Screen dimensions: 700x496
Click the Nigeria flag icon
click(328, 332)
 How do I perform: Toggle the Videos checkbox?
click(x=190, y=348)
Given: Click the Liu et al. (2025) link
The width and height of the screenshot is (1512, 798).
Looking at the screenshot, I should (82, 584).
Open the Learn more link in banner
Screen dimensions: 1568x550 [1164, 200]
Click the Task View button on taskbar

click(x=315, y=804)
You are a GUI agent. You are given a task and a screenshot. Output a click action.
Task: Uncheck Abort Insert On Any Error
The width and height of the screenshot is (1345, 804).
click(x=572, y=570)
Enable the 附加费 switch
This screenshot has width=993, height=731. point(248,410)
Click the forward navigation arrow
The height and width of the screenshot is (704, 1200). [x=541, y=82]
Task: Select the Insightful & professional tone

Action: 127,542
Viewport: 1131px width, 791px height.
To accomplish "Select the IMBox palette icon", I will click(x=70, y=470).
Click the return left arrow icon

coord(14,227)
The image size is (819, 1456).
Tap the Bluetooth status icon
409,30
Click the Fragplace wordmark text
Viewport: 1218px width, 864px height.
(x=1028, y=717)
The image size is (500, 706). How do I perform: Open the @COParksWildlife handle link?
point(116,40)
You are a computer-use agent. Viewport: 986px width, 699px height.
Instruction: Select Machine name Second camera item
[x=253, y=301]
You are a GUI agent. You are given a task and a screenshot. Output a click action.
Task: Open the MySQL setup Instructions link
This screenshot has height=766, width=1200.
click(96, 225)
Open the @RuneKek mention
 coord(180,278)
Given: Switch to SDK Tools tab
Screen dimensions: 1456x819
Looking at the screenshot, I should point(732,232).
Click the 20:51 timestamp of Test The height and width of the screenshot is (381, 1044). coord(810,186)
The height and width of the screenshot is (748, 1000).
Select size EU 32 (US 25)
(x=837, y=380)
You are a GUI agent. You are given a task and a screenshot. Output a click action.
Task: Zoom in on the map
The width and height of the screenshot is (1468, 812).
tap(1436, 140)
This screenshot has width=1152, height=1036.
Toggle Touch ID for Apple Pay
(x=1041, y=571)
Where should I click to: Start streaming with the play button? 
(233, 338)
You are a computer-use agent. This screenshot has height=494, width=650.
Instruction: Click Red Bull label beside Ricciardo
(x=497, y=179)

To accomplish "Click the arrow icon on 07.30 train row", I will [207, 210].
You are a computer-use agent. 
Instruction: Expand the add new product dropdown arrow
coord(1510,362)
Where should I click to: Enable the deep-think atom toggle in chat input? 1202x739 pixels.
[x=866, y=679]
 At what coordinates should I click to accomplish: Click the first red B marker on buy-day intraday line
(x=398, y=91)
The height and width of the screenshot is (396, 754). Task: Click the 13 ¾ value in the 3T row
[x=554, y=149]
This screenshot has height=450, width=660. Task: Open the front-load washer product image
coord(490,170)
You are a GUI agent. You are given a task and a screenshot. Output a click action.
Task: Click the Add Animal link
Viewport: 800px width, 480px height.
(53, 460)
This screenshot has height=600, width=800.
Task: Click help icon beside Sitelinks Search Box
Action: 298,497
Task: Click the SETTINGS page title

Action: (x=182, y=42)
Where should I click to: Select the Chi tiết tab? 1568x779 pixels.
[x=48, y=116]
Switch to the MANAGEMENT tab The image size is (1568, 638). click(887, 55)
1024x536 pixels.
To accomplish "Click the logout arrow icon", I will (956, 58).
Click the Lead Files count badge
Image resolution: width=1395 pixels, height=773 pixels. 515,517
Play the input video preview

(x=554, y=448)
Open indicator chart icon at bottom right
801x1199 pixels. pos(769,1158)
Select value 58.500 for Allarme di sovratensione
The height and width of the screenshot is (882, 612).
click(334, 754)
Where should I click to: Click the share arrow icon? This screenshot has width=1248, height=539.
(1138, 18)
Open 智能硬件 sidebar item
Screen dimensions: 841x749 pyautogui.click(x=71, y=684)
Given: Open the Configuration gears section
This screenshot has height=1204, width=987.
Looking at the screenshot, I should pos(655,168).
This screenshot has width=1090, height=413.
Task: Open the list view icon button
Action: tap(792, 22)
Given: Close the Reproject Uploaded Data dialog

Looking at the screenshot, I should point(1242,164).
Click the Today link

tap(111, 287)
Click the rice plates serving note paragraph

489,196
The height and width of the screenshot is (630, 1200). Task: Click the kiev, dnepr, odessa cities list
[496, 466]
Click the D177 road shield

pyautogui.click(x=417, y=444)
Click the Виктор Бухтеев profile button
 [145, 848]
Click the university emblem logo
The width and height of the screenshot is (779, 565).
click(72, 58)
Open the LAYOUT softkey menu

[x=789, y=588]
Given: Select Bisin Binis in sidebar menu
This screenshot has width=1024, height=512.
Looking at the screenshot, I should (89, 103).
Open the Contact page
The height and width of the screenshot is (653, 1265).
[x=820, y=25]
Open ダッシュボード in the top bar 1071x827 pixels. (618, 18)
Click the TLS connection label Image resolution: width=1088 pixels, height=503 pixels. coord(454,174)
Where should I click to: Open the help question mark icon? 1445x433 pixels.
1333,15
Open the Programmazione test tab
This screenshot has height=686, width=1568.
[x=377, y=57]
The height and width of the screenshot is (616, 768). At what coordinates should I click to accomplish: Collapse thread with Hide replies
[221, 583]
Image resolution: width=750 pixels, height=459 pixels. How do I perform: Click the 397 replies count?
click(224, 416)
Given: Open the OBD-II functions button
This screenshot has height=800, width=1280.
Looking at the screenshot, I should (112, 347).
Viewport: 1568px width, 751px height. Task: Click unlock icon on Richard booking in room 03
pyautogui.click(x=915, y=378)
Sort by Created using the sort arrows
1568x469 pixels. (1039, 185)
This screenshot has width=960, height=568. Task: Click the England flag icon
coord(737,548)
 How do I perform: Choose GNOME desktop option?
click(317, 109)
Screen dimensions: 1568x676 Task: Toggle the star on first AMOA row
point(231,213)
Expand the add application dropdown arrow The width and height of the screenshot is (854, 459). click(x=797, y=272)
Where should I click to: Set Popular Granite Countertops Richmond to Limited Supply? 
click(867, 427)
+ + + +
### TASK DESCRIPTION
Look through the data above for the word "computer". Report each line where it occurs.

### SOLUTION BELOW
You are a computer-use agent. Viewport: 986px width, 699px height.
You are a computer-use agent. This screenshot has height=494, width=650.
You are a computer-use agent. 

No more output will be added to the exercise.